UK to Introduce Vaping Duty Stamps Scheme in October 2026
The UK government has announced the details of a new Vaping Duty Stamps (VDS) scheme, set to launch on October 1, 2026. This initiative is designed to support the effective implementation and enforcement of the new Vaping Products Duty (VPD), which was confirmed in the Autumn Budget 2024. The scheme will require all vaping products manufactured in or imported into the UK to carry a duty stamp, ensuring tax compliance and helping to identify illicit goods.
The VDS scheme will impact a wide range of stakeholders, including manufacturers, importers, wholesalers, retailers, and consumers. From April 1, 2026, businesses must apply for approval from HM Revenue and Customs (HMRC) to purchase and affix these stamps. Only approved individuals and entities will be issued stamps, increasing oversight of the market. A transitional duty stamp will be available to help businesses adjust during the interim period.
The primary policy objective is to reduce the affordability and appeal of vaping products to young people and non-smokers while maintaining a financial incentive for adult smokers to switch to less harmful alternatives. By making non-duty paid products easily identifiable, the scheme empowers enforcement bodies, retailers, and consumers to spot illicit items. This is part of a broader strategy to regulate the industry, protect public health, and ensure fair competition.
To enforce the new rules, the measure introduces civil penalties and criminal offenses. Authorities will have powers to seize goods, and courts may ban premises from being used as vape shops if criminal dealing in stamps occurs—a move aimed at preventing organized crime groups from simply reopening under new names. HMRC will also gain new information-sharing powers to collaborate with other enforcement agencies.
Estimated Financial Impact
The introduction of the scheme carries specific financial implications for both the government and businesses:
- Exchequer Income: The government forecasts revenue generation starting with £5 million in 2026-27, rising to £25 million annually by 2027-28.
- Business Costs:
- One-off Costs: Considered negligible, covering familiarization and registration.
- Continuing Administrative Costs: Estimated at approximately £10 million per year for purchasing stamps, data uploading, and scanning.
- HMRC Costs: Approximately £4 million in capital costs to develop IT systems between 2024-25 and 2026-27.

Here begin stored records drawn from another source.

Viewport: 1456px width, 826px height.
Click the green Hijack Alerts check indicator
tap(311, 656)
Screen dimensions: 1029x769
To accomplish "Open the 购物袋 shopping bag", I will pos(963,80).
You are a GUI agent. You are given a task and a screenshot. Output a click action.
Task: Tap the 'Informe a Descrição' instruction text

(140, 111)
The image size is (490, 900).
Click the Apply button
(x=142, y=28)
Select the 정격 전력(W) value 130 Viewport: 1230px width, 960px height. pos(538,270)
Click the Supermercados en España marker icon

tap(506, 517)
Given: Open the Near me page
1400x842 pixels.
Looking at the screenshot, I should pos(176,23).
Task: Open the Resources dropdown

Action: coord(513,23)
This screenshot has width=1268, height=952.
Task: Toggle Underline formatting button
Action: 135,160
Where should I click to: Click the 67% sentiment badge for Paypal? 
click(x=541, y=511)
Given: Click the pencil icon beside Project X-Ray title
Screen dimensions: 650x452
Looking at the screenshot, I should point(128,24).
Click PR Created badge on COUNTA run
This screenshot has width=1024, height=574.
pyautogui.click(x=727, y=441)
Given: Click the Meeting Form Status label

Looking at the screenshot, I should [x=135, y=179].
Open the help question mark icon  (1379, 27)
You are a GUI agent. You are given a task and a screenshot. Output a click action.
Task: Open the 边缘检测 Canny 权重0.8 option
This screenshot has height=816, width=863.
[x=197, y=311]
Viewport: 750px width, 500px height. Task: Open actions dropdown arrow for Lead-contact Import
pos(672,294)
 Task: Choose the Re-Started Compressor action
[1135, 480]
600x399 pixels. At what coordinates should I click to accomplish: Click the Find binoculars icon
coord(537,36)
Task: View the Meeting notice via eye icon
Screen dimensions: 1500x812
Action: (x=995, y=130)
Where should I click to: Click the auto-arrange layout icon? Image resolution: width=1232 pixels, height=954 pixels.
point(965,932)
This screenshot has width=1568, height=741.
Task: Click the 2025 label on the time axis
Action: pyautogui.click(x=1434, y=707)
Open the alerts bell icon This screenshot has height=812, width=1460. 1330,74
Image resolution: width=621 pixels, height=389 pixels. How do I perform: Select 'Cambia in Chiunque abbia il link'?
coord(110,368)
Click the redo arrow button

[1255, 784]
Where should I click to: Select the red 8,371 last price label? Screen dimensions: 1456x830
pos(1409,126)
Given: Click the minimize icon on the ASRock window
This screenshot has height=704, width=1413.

For consumers, the measure provides clarity on product legitimacy but may lead to price increases if manufacturers pass on these compliance costs.
This scheme follows a consultation period that closed in December 2024 and is legislated under the Finance Bill 2025-26. With the operational date set for October 2026, the vaping industry faces a significant period of adjustment to meet these new compliance standards.